Cost Per Rating Point (CPRP) is a broadcast media buying metric that measures the cost required to reach one rating point among a specified target audience on television. A rating point represents 1% of the total population or demographic group being measured.
For example, if a 30-second spot costs £5,000 and delivers 2.5 rating points, the CPRP would be £2,000 (£5,000 ÷ 2.5).
Why CPRP Matters in UK Media Buying
CPRP is fundamental to efficient broadcast planning because it allows media buyers to:
- Compare value across channels – Determine whether ITV, Channel 4, Sky, or other broadcasters offer better value for reaching your target audience
- Evaluate daypart efficiency – Prime time spots typically have higher CPRP than off-peak, reflecting audience size differences
- Benchmark performance – Track how costs change seasonally or year-on-year, particularly important during peak periods like Christmas
- Optimize budget allocation – Direct spend to the most cost-efficient channels and time slots for your demographic
How CPRP is Calculated
The formula is straightforward:
CPRP = Media Cost ÷ Rating Points Delivered
Rating points come from BARB (Broadcasters' Audience Research Board) data, which is the standard audience measurement currency in the UK. Ratings are always defined against a specific demographic – whether total population, ABC1, housewives, or a custom segment.
CPRP in Practice
In UK broadcast buying, CPRP helps agencies negotiate better rates with broadcasters and justify spend decisions to clients. Lower CPRP indicates better efficiency, but context matters: a higher CPRP on a premium channel reaching affluent viewers may deliver better ROI than cheaper spots reaching less valuable audiences.
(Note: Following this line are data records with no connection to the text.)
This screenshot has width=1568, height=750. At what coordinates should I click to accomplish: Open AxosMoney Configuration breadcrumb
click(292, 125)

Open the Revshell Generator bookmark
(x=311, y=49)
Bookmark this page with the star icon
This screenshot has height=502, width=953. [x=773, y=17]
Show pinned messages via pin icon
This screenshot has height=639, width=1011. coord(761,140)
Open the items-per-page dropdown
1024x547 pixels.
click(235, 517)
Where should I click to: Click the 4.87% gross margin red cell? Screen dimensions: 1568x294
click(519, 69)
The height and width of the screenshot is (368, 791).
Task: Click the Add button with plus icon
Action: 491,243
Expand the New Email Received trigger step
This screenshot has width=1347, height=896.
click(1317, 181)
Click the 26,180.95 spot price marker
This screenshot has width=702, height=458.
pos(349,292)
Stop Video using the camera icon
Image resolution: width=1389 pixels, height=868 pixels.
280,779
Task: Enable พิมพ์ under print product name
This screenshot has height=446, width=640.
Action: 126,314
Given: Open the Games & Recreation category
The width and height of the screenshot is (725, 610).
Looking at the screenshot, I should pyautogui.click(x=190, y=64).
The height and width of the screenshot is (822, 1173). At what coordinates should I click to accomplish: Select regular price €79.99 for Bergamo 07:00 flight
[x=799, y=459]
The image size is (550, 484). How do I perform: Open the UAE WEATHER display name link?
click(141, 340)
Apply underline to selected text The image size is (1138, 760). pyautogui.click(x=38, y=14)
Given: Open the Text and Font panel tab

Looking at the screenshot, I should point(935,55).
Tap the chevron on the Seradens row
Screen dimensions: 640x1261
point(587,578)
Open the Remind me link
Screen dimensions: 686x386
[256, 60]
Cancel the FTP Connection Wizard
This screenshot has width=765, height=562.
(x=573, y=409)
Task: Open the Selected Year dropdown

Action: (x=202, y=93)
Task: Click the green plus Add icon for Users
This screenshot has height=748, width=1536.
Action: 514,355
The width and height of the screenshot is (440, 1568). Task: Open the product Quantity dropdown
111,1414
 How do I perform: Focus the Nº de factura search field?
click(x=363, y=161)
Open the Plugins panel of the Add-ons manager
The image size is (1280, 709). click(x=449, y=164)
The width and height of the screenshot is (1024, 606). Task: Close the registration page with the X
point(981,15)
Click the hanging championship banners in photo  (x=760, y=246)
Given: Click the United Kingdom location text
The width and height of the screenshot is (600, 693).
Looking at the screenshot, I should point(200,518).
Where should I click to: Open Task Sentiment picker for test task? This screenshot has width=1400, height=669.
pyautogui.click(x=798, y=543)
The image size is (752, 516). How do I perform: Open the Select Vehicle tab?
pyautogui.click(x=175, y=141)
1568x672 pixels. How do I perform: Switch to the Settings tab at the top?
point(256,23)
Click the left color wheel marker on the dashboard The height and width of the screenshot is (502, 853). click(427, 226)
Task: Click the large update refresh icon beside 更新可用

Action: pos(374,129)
It's particularly useful when planning campaigns across multiple channels. A buyer might find that Channel 4 delivers lower CPRP for ABC1 adults than ITV during certain dayparts, making it the more efficient choice for premium brand positioning.
CPRP vs. Other Metrics
While CPRP measures broadcast efficiency, it differs from CPM (cost per thousand) which is used in digital media. CPRP is specific to TV and relies on rating-based audience measurement rather than impressions. Buyers often use CPRP alongside other metrics like SOV (share of voice) and frequency to build comprehensive campaign strategies.
Key Considerations
CPRP fluctuates based on demand, seasonality, and inventory availability. Campaigns during high-demand periods command premium pricing. Understanding historical CPRP trends helps with budgeting and negotiation with broadcasters.